══ Page excerpt

12 points jrank 11 hours ago 4 comments

Recently there was a post [1] about numpy being not easy to work with when using arrays of shape greater than 2.

  One of the problems mentioned in [1] is that  you can not use python loops because they are slow.  In J you can solve for example 100 equations using the rank concept, this is a simple  example:

   a=: 2 2 $ 1 1 1 _1
   b=: 10 2 $ ? 20 # 10
   solutions =: b %. "(1 _) a
That code solve the systems a * v_i = b_i for ten random vectors. I think a similar concept could be developed in numpy. The syntax "(1 _)" indicates to take the rows from the left operator and all (_ is infinite) of a apply solve (that is %. in J). In this case the system is x+y=y0, x-y=y1.

So I would suggest somthing like numpy.linalg.solve(a,b,rank=(1,inf))

[1] https://news.ycombinator.com/item?id=43996431

tester89 9 hours ago | parent

The question you're asking seems interesting, but I don't understand J code so I don't know what you're talking about. Expanding the explanation would be helpful!

jrank 4 hours ago | parent

If you have a a Numpy function that takes for example two arguments, my proposal is to add a optional argument that allows that function to be applied to cells of dimensions i and j by function_name(a,b,range=(i,j)) so that the function is applied to subarrays of dimension i of a and subarrays of dimension j of b to create a new array. The broadcast operation and the axis arguments are not a general solution. I J you have such mechanism as the example shows.

The 1 cell of a matrix are the rows, etc.

Pompidou 7 hours ago | parent

Maybe the internal broadcasting mecanism in numpy don't allow this nativelly ?

jrank 3 hours ago | parent

The post I referenced before shows that broadcast is not a general solution.

════
══ Exercise data

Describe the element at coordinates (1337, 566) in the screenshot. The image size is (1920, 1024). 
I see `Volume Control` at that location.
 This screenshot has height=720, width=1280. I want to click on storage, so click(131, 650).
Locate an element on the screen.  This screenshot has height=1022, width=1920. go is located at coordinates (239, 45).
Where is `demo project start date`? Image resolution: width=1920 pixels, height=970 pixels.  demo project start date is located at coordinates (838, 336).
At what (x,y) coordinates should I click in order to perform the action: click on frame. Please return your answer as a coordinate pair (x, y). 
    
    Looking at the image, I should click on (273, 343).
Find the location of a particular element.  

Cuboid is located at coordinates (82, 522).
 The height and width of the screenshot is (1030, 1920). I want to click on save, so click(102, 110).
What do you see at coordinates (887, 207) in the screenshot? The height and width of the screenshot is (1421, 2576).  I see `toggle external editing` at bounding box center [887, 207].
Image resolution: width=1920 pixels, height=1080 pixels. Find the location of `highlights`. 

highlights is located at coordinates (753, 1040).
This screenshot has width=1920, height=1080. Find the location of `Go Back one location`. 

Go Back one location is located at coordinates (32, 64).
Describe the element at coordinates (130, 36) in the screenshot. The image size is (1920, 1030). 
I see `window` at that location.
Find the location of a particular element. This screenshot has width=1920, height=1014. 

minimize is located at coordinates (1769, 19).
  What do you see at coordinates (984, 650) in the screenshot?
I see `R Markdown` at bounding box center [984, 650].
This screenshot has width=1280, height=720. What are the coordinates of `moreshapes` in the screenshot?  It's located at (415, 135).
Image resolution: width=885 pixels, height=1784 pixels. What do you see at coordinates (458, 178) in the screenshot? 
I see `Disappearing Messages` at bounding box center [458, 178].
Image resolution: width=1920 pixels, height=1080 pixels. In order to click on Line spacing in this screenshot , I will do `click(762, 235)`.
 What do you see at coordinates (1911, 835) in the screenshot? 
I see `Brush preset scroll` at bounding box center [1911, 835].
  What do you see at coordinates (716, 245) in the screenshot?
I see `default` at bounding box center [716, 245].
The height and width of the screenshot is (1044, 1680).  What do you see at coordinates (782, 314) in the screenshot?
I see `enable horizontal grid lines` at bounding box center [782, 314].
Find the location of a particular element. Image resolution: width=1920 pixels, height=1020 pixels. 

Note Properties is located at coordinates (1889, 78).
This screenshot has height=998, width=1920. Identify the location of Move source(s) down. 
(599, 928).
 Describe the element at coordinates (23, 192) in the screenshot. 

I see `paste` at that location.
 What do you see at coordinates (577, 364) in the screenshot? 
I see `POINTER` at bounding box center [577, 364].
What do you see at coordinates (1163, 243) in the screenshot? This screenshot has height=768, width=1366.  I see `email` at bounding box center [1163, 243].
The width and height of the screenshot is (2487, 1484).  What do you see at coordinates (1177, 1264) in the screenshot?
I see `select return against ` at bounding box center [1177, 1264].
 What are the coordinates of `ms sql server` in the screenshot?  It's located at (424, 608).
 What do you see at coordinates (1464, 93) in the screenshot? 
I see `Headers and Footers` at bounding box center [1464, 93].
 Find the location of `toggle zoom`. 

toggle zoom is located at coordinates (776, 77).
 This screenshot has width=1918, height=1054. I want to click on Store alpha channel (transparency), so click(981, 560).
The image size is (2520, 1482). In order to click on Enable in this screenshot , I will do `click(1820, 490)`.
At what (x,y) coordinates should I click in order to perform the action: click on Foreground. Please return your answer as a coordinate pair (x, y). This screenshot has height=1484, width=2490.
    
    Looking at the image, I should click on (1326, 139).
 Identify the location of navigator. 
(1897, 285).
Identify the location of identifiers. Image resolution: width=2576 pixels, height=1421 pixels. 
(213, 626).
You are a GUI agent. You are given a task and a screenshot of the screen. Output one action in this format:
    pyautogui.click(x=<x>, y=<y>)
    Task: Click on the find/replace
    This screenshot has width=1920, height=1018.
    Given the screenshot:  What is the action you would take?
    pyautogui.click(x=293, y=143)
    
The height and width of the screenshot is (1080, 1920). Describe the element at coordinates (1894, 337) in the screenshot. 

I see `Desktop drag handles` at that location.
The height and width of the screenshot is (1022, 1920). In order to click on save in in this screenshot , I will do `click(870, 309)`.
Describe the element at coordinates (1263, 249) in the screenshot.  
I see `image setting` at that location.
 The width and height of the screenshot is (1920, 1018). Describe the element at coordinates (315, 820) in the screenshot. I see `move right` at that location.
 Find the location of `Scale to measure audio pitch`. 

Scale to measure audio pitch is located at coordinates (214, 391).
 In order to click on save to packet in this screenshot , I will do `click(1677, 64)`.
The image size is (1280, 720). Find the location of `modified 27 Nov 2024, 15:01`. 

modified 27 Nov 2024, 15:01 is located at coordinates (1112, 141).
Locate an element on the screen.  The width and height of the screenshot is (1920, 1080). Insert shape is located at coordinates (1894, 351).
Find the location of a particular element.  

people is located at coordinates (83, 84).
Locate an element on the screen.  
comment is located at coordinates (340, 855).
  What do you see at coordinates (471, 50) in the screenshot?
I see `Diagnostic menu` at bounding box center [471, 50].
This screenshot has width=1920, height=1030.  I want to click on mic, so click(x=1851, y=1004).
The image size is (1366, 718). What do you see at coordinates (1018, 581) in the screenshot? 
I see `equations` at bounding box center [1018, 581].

════

Answer these questions about the discussion of J's rank concept and numpy:
1. What does the underscore (_) mean in the J syntax "(1 _)"?
2. What numpy function call does the first post suggest?
3. According to a later reply, what are the 1 cells of a matrix?

▶ _Result of this exercise_:
1. It means infinite.
2. numpy.linalg.solve(a,b,rank=(1,inf))
3. The rows.